[DEINE AUFGABE] Wiederhole die Zeilen vom Anfang bis einschließlich der Zeile mit "Looking at the screenshot, I should tap(468, 1285)." Zeichen für Zeichen.

┌──

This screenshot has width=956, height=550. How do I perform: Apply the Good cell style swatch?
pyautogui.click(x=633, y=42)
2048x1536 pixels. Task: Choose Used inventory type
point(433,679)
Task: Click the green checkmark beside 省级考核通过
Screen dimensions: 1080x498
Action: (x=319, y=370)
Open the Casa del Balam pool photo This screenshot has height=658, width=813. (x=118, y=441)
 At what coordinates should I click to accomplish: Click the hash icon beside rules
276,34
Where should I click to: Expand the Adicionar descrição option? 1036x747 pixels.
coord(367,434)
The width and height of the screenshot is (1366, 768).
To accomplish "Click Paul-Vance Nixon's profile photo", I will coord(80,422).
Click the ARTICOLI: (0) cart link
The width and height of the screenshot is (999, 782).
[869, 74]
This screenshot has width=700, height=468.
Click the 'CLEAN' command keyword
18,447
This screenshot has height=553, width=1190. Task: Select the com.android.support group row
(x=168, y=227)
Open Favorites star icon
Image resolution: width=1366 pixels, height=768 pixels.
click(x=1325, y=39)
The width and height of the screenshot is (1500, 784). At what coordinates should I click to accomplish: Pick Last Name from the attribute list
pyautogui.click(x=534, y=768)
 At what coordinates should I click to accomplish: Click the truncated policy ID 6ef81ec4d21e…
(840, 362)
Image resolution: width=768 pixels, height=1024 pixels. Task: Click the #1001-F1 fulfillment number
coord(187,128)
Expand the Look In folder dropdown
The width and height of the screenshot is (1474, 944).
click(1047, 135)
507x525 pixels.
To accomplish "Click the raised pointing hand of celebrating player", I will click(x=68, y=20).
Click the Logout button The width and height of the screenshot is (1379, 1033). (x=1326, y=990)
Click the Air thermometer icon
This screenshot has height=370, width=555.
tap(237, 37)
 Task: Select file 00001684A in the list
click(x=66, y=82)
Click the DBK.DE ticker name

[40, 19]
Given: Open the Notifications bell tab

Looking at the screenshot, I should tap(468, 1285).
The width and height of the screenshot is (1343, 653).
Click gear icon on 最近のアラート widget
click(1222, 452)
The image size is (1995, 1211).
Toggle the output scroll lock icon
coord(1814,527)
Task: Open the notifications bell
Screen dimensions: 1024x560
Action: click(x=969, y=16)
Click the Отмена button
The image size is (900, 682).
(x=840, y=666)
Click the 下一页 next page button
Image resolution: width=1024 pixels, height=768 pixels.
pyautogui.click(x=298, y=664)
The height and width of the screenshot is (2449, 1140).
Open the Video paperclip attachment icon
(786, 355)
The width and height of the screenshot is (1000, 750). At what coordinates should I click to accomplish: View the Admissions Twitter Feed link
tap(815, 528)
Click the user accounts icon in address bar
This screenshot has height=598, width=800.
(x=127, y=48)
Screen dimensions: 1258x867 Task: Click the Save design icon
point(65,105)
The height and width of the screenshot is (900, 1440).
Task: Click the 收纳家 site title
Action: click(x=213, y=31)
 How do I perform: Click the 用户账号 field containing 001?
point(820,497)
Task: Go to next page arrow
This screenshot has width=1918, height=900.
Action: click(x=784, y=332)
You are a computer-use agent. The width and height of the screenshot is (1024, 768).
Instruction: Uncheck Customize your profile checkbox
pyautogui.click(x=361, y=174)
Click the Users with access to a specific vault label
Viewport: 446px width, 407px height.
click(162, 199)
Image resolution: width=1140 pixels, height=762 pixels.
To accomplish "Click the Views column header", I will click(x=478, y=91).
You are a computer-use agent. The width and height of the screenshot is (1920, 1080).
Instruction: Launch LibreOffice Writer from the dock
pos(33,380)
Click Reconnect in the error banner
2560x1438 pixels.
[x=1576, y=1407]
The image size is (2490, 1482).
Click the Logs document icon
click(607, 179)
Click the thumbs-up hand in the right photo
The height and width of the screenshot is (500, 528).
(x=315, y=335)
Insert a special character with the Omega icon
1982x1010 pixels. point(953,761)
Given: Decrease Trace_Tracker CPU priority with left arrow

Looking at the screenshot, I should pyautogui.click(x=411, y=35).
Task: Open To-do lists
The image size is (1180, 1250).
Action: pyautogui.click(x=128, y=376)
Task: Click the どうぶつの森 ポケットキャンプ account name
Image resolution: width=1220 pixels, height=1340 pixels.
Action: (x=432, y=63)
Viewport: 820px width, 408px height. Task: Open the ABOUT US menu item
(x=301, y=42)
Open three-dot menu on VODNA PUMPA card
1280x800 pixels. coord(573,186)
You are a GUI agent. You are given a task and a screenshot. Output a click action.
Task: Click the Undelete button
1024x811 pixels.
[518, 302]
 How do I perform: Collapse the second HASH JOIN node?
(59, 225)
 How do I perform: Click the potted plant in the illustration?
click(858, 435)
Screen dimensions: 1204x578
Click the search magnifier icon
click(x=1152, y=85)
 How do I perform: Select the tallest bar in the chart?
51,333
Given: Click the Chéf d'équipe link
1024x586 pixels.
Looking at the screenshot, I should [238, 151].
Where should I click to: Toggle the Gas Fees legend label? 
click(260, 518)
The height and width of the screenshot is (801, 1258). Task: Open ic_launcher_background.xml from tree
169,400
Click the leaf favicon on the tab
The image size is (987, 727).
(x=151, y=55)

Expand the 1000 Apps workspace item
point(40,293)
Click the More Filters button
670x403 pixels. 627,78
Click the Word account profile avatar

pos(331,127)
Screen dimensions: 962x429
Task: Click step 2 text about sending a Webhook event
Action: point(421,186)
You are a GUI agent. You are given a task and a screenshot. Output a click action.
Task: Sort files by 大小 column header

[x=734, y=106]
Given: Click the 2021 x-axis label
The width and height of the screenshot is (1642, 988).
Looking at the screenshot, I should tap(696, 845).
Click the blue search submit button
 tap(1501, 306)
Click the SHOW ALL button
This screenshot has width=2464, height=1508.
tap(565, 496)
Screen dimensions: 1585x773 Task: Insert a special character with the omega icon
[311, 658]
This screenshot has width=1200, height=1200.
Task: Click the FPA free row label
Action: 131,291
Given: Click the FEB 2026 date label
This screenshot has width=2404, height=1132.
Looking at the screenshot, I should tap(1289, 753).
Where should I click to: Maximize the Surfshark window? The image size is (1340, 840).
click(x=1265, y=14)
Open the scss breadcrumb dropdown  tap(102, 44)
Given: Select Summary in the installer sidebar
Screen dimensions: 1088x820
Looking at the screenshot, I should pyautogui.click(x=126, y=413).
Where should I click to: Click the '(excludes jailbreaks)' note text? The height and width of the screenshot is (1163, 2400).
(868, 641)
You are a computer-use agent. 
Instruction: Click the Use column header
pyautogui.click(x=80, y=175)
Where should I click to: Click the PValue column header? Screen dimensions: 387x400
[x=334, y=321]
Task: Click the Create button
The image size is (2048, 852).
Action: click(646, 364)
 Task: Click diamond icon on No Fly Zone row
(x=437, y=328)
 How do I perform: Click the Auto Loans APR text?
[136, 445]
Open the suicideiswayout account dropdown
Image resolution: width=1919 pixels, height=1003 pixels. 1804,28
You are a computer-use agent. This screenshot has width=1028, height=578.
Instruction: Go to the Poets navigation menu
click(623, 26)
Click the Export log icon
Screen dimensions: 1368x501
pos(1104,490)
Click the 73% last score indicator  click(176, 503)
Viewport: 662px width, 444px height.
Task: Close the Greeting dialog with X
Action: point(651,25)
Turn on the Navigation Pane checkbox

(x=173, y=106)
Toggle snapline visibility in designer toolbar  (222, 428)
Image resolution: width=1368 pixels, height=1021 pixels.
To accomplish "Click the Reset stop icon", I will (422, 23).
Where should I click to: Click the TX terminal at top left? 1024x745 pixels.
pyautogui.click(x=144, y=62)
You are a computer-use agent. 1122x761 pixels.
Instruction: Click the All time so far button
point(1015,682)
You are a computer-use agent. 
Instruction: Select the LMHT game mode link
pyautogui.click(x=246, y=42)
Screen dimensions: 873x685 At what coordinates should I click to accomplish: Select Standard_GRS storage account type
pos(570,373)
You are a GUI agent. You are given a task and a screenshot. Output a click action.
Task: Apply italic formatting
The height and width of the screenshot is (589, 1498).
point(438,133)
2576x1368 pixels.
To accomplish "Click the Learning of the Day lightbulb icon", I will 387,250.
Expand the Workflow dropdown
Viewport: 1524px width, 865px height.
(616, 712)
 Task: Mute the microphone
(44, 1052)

└──

[ANTWORT]
This screenshot has width=956, height=550. How do I perform: Apply the Good cell style swatch?
pyautogui.click(x=633, y=42)
2048x1536 pixels. Task: Choose Used inventory type
point(433,679)
Task: Click the green checkmark beside 省级考核通过
Screen dimensions: 1080x498
Action: (x=319, y=370)
Open the Casa del Balam pool photo This screenshot has height=658, width=813. (x=118, y=441)
 At what coordinates should I click to accomplish: Click the hash icon beside rules
276,34
Where should I click to: Expand the Adicionar descrição option? 1036x747 pixels.
coord(367,434)
The width and height of the screenshot is (1366, 768).
To accomplish "Click Paul-Vance Nixon's profile photo", I will coord(80,422).
Click the ARTICOLI: (0) cart link
The width and height of the screenshot is (999, 782).
[869, 74]
This screenshot has width=700, height=468.
Click the 'CLEAN' command keyword
18,447
This screenshot has height=553, width=1190. Task: Select the com.android.support group row
(x=168, y=227)
Open Favorites star icon
Image resolution: width=1366 pixels, height=768 pixels.
click(x=1325, y=39)
The width and height of the screenshot is (1500, 784). At what coordinates should I click to accomplish: Pick Last Name from the attribute list
pyautogui.click(x=534, y=768)
 At what coordinates should I click to accomplish: Click the truncated policy ID 6ef81ec4d21e…
(840, 362)
Image resolution: width=768 pixels, height=1024 pixels. Task: Click the #1001-F1 fulfillment number
coord(187,128)
Expand the Look In folder dropdown
The width and height of the screenshot is (1474, 944).
click(1047, 135)
507x525 pixels.
To accomplish "Click the raised pointing hand of celebrating player", I will click(x=68, y=20).
Click the Logout button The width and height of the screenshot is (1379, 1033). (x=1326, y=990)
Click the Air thermometer icon
This screenshot has height=370, width=555.
tap(237, 37)
 Task: Select file 00001684A in the list
click(x=66, y=82)
Click the DBK.DE ticker name

[40, 19]
Given: Open the Notifications bell tab

Looking at the screenshot, I should tap(468, 1285).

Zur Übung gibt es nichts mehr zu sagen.